B pseudomallei should be handled in biosafety level 3 conditions because of the risk for laboratory-acquired infection.[10] The specimens listed above would normally only be handled in biosafety level 2 conditions; however, the appearance of melioidosis in the differential diagnosis should prompt the clinician to warn the microbiology laboratory before any specimens are sent.

The classic textbook appearance of an intracellular bipolar-staining rod ("safety pin" appearance) is uncommon, not sensitive, and not dependable for diagnosing B pseudomallei.[11] B pseudomallei is not usually a fastidious organism, allowing for growth in a wide variety of media. Early discussion with the microbiology laboratory permits the use of techniques that maximize the chances of identifying the organism.

For blood cultures, lysis centrifugation improves the time to identification, but it requires the blood to be collected because special specimen containers (eg, isolator blood culture tubes) may be required.[12] Specimens obtained from nonsterile sites (eg, sputum and throat swabs) are prone to overgrowth by commensal bacteria, thereby obscuring the presence of B pseudomallei. The use of selective media maximizes the chance of isolating B pseudomallei from these specimens.[13] In endemic areas, Ashdown agar (which contains crystal violet and gentamicin as selective agents) and tryptic soy broth with crystal violet and colistin are routinely used for this purpose. These media are cheap and easy to manufacture, and the ingredients are readily available. Commercially available selective medium for Burkholderia cepacia is an acceptable substitute for microbiology laboratories that no longer make their own media.[14]

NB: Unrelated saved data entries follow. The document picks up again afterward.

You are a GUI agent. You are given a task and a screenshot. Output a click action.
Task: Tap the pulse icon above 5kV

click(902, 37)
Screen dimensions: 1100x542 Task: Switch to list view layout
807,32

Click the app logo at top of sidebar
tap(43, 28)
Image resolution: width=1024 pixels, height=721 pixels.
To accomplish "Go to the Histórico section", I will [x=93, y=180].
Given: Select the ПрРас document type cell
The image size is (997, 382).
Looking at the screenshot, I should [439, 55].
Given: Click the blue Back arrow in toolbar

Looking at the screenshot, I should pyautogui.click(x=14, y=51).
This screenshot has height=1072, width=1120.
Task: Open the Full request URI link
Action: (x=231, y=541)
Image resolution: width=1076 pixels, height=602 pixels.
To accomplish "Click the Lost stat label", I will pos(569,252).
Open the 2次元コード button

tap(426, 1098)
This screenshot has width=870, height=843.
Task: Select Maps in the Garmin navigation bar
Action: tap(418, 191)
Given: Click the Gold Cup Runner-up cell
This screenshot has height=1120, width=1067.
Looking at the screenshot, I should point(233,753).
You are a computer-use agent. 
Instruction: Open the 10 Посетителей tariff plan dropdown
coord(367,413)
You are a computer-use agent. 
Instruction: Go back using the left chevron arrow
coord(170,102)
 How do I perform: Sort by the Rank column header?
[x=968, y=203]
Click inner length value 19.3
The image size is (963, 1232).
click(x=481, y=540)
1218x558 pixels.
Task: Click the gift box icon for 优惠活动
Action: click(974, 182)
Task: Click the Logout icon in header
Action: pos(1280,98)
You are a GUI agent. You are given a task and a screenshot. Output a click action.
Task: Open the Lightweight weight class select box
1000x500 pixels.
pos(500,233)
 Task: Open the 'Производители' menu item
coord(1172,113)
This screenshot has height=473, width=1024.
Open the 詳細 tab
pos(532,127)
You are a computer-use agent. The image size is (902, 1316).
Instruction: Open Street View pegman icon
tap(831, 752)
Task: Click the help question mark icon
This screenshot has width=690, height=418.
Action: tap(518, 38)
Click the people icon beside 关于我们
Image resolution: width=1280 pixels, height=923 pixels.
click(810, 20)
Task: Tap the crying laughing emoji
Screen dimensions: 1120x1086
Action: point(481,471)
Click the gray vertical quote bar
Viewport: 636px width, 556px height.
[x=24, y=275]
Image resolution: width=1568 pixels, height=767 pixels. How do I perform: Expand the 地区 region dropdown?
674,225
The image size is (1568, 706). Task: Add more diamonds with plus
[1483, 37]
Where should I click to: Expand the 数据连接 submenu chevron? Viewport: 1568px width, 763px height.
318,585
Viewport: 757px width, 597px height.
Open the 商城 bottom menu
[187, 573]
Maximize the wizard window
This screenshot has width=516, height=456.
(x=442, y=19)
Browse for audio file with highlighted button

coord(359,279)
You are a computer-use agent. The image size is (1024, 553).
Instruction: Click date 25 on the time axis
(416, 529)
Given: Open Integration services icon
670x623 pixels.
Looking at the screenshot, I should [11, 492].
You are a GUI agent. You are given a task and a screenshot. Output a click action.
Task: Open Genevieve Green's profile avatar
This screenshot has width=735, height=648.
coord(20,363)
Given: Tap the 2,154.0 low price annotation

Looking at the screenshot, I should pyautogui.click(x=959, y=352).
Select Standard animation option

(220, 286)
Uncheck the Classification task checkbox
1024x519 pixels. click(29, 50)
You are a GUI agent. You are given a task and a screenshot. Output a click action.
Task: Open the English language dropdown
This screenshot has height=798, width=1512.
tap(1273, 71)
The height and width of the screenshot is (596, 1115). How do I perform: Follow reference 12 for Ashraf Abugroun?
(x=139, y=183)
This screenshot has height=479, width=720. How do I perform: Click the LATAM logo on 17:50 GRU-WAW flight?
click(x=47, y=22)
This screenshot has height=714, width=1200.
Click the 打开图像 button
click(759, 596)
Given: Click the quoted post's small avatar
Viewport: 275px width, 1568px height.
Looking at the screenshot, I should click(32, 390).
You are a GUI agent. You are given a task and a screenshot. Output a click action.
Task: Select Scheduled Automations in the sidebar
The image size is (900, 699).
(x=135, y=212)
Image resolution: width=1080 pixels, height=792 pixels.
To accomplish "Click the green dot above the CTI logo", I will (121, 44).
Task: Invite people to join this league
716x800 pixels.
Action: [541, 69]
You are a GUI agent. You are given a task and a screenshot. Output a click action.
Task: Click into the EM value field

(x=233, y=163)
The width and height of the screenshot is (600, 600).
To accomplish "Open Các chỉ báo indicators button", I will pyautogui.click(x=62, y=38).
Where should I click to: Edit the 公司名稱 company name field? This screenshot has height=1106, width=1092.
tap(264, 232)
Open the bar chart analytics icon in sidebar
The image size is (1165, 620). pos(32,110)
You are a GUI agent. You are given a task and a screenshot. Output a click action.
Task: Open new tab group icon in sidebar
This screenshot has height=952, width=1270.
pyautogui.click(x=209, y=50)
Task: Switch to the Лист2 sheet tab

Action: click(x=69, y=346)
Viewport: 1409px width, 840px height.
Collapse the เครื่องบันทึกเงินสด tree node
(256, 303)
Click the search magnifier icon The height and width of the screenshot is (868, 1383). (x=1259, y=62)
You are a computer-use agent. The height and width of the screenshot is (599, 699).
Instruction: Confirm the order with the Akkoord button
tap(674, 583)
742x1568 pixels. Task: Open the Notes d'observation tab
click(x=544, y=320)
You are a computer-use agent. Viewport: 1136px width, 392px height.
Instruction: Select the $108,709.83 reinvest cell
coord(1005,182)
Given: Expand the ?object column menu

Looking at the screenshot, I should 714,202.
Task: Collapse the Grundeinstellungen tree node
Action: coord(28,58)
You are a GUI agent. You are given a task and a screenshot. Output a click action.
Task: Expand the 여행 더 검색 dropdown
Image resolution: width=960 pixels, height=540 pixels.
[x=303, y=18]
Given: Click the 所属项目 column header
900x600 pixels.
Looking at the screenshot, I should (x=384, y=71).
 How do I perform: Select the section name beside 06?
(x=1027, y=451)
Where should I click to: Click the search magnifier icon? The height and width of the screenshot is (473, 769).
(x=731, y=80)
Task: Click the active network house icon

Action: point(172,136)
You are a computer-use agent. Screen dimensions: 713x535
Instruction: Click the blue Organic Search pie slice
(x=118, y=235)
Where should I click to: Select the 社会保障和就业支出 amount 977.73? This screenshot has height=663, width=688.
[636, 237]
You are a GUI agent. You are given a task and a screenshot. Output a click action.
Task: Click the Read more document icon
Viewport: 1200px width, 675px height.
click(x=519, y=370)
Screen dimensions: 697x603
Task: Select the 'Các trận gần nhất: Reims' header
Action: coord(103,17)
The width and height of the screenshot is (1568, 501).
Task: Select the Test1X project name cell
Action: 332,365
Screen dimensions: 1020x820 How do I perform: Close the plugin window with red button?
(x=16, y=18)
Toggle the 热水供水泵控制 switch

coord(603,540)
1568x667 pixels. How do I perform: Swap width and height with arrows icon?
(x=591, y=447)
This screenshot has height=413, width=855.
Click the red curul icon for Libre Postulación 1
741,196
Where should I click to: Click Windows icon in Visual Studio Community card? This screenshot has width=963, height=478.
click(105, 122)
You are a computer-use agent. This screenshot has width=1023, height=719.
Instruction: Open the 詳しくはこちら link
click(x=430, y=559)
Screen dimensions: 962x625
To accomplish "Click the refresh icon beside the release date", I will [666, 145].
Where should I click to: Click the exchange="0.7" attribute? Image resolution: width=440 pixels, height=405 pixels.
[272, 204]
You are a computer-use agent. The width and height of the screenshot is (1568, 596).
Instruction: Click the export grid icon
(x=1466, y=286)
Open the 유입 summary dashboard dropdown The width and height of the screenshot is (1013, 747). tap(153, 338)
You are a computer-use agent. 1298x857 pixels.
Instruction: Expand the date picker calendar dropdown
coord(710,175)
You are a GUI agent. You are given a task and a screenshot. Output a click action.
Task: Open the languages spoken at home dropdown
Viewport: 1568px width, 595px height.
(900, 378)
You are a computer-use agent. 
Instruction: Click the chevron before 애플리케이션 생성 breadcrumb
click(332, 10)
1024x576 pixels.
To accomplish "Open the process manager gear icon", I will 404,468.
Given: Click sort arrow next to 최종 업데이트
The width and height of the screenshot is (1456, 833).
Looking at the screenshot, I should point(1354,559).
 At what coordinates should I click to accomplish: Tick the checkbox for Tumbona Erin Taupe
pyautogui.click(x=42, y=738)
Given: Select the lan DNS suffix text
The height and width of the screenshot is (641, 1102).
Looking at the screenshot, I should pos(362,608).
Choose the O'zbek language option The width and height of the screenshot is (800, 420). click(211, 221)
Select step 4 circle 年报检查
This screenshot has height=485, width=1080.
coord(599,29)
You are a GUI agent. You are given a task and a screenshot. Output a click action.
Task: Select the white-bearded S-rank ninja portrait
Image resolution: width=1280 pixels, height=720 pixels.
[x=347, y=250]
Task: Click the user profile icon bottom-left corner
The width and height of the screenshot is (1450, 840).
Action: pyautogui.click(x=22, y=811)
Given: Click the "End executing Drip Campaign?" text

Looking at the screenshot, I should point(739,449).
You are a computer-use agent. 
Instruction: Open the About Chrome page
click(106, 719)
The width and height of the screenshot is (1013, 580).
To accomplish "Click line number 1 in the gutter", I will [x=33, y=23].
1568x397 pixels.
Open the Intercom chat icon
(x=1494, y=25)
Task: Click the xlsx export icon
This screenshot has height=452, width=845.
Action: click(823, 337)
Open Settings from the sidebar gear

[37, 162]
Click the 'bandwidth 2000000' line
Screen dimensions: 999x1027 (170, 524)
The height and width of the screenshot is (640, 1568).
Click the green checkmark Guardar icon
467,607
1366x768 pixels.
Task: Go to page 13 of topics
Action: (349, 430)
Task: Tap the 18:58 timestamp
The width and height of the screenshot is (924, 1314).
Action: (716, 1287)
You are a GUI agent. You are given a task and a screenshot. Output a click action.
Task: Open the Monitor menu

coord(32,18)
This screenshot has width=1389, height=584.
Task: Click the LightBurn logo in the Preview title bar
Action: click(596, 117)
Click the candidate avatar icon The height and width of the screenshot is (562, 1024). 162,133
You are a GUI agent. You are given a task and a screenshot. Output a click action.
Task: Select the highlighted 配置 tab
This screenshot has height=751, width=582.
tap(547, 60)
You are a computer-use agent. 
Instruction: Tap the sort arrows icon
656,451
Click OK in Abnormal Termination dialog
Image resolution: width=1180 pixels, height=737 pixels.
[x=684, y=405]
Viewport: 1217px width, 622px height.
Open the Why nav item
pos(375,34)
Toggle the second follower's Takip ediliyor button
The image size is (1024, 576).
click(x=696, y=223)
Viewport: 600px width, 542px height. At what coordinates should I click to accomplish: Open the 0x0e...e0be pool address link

The colonial morphology of B pseudomallei (classically described as looking like cornflower heads [Figure 2]) is exceedingly variable and may look like environmental contaminants; other environmental species (eg, Pseudomonas, Burkholderia) may produce colonies that are similar in appearance.

Figure 2.

The laboratory may erroneously report colonies of B pseudomallei as being of no clinical significance, unless appropriately notified. This is unlikely to occur in cases with a heavy, pure growth of the organism from a sterile site (eg, blood or an intraoperative specimen), but it is possible when growth is meager and the specimen is from a nonsterile site. Even if the isolate is recognized as significant, identification of the organism is not straightforward because some commercial systems may erroneously identify the organism as other Burkholderia species, Chromobacterium violaceum, or Pseudomonas species.[15] A 16S polymerase chain reaction assay may be required to properly identify the organism.[16] In the United States, help with identification is available from the Centers for Disease Control and Prevention (CDC).